Montag, 2. September 2013

Dead Man Down (2013)




DEAD MAN DOWN
USA 2013
Dt.
Erstaufführung: 04.04.2013
Regie: Niels Arden Oplev

Es ging ein Däne nach Hollywood… Niels Arden Oplev, nach einem der besten Kinderfilme aller Zeiten, Der Traum, und der stilsichern Verfilmung von Verblendung, inszenierte mit Dead Man Down seinen ersten englischsprachigen Film. Mit unbedingten Willen zur stilistischen Inszenierung und einem verworren konstruierten Plot, der vom Zuschauer mehr Aufmerksamkeit verlangt als der durchschnittliche Rache-Thriller ist er ein passables, düsteres Vergnügen geworden, in seiner Unentschlossenheit zwischen genussvoller Zelebrierung seiner Twists und konventionellem Actionfilm aber auch etwas enervierend.
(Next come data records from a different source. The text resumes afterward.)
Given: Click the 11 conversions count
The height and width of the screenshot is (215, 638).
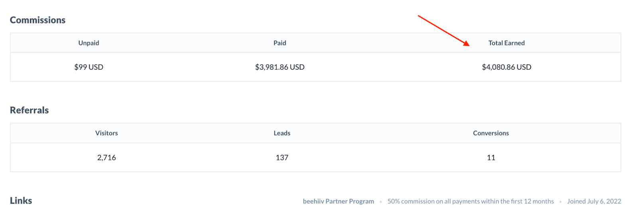Looking at the screenshot, I should 491,157.
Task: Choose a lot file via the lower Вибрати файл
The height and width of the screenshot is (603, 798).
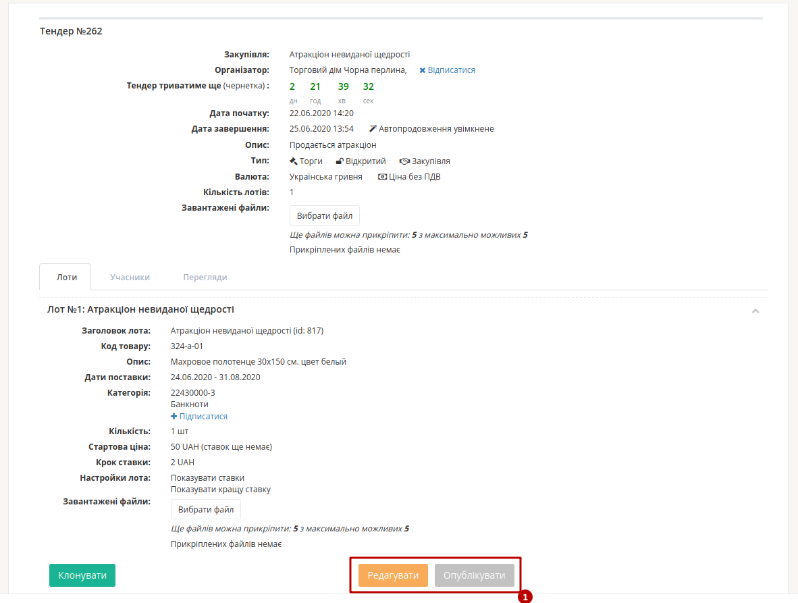Action: tap(206, 509)
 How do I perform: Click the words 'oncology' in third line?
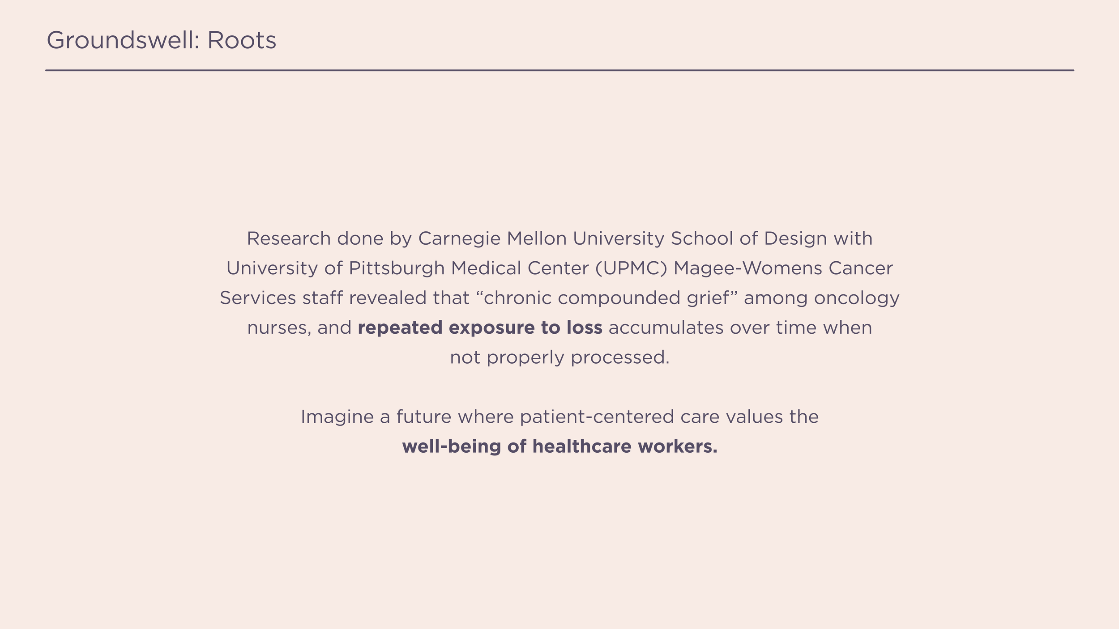point(857,298)
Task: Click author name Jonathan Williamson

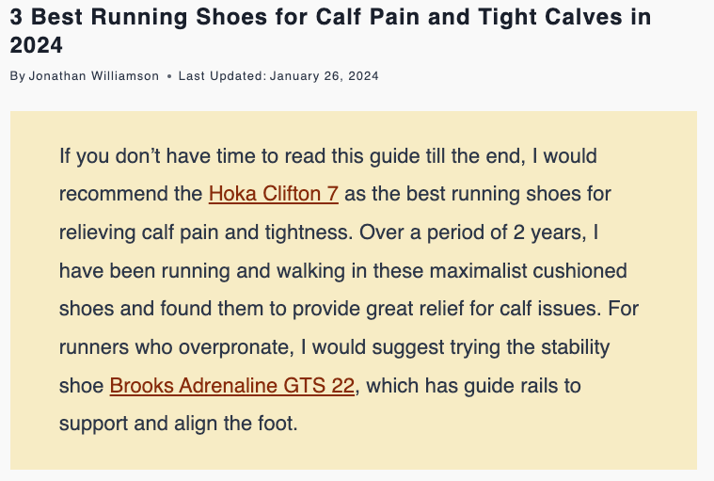Action: (94, 76)
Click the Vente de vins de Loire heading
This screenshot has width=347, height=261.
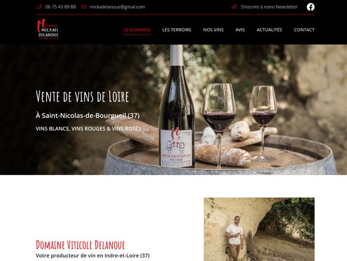coord(82,96)
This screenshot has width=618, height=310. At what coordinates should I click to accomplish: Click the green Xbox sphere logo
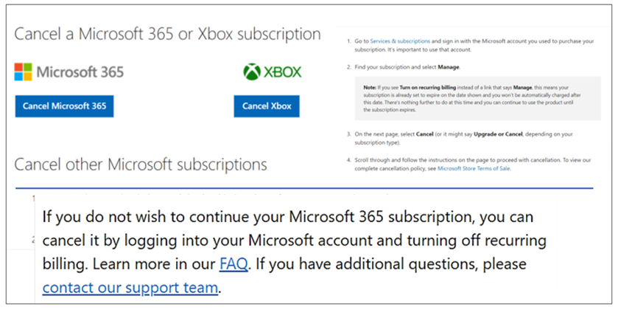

Victor (Colin Farrell) ist ein ungarischer Einwanderer, der sich nach einer Rettung in letzter Sekunde zu den wichtigsten Männern rund um den kriminellen Immobilienhai Alphonse (Terrence Howard) zählen darf. Dieser bekommt nämlich seit einiger Zeit mysteriöse Briefe und Zeichen, gern auch schon mal in der Hand eines ermordeten Handlangers, zugestellt, die auf seine Vergangenheit hindeuten. Zudem entpuppt sich das Date mit der nach einem Unfall entstellten Beatrice (Noomi Rapace) nur als Vorwand, um ihn zu erpressen, ist Beatrice doch im Besitz eines kompromittierenden Smartphonevideos von Victor. Ihr Anliegen: er soll den Mann töten, der dereinst betrunken ihren Wagen rammte, für ihre Verletzungen verantwortlich ist und mit nur drei Monaten Gefängnis davonkam. Victor wird also an mehreren Fronten gleichzeitig gefordert, obwohl er doch selbst eine geheime Agenda verfolgt, die seit zwei Jahren darauf wartet, in die Tat umgesetzt zu werden…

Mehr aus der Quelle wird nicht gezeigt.